Animal scares create demand for vegetarian ingredients

By Jess Halliday

- Last updated on GMT

Food safety fears have led to the emergence a new market in
vegetarian supplement ingredients, and industry insiders predicting
that as many as half of all ingredients could be non-animal derived
in the next ten years.

Scares such as BSE in cattle and avian 'flu in poultry have prompted consumers and marketers to cast about for supplements containing no animal derivatives, and that means ingredient companies are having to reconsider the carriers they use or develop synthetic variants or seek out vegetarian sources for many of their products.

Lukas Christian, global product manager for beta-carotene at DSM Nutritional Products, told that he believes the demand for non-animal ingredients stems not so much from growing numbers of traditional vegetarians, but from people who are concerned about diseases in certain animal species.

Christian said he does not expect that animal-derived ingredients to disappear completely, but that vegetarian versions are likely to be come more than a niche over the next five to 10 years, representing 30 to 50 percent of all ingredients.

DSM yesterday announced the launch of its new non-animal synthetic beta-carotene BetaTab 20% S, which joins CaroCare 7.5% percent beta carotene (from the Blakeslea trispora microorganism), All-Q coenzyme Q10, Optisharp zeaxanthin, lutein, vitamin A and vitamin E in the company's non-animal portfolio.

"If you have a complete portfolio of vegetarian ingredients, you will be prepared for any animal health-scare that breaks,"​ said Christian.

He said that the market is already quite competitive. For instance, BASF and Biodar have also both announced the vegetarian beta-carotene in recent months, and BASF has a vegetarian vitamin E.

Other companies that have made inroads into the market include Kemin Health, with its FloraGLO Lutein 5% VG Granules, and Cognis Nutrition & Health with Xangold 10% microencapsulated lutein ester beadlets.

Frost & Sullivan has not yet conducted any research that tracks vegetarian ingredients separately, but analyst Kathie Brownlie agreed that the market is driven by crises - and it did not exist a decade ago.

"General vegetarian ingredients also have a healthy image, and that certainly helps,"​ she said.

Christian also identified subtleties in the trend in different markets.

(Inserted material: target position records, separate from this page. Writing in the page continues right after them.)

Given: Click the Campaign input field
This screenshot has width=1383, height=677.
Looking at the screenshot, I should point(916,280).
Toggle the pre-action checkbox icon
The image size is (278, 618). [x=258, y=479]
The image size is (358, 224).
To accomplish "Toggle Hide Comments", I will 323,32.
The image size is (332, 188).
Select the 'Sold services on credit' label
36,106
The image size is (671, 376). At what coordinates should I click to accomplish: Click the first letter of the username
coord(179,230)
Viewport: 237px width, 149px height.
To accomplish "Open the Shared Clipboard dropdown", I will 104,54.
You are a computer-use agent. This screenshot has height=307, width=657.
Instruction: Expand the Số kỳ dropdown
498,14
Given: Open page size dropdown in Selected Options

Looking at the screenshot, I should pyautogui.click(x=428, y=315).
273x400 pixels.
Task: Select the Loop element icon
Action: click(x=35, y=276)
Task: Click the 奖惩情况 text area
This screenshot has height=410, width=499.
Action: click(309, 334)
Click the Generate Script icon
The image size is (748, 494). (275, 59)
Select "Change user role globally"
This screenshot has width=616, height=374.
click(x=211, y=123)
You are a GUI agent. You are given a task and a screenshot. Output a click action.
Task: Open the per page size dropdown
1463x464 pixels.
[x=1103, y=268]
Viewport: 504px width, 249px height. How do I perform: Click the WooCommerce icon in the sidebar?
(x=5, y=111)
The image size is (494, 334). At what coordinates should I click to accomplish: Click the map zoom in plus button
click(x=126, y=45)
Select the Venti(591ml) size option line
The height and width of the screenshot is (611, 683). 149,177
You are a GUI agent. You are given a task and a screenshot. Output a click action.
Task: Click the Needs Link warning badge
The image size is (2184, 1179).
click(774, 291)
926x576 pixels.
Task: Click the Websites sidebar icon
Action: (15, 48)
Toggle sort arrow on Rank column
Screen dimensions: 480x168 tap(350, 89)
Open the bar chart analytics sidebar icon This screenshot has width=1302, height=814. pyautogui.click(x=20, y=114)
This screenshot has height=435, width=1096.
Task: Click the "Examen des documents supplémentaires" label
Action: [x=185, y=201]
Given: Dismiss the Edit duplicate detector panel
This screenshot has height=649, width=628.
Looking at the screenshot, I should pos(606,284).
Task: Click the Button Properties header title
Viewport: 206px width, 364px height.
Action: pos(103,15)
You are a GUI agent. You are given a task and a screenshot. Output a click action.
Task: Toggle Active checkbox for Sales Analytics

For example in Asia consumers are not concerned about fish gelatin but in Europe there has been some discussion over allergens in fish.

This is an area that Cargill has picked up on with its fungus-derived glucosamine hydrocholoride. Part of the motivation behind this is fluctuating shrimp supply from Asia, but the fact that it is allergen-free, vegetarian and kosher is a unique selling point.

When it comes to gelatine, however, a common carrier and the animal derivative that supplement users are most familiar with since it is used as the delivery system for soft gels, the concerns appear to be unfounded.

"We have totally proven that there is no link between gelatin and BSE,"​Oliver Wols of gelatine specialist The Gelita Group told

Wols explained that even if pathogens did find there way into the raw materials - and there are rigorous checks, including tests on the live animals, to prevent that from happening - the production process would kill off 10,000 more pathogens that could possibly be in it.

He added that no alternative has as much proof behind it for human consumption.

Chris Olivant of the UK's Vegetarian Society told that numbers of vegetarians tend to peak in the immediate aftermath of a animal health scare, but drop back down to prior levels afterwards.

Overall he said vegetarianism has followed a steady upwards curve over the past decade.

A 2002 Datamonitor report estimated that there are around 12 million vegetarians in Europe.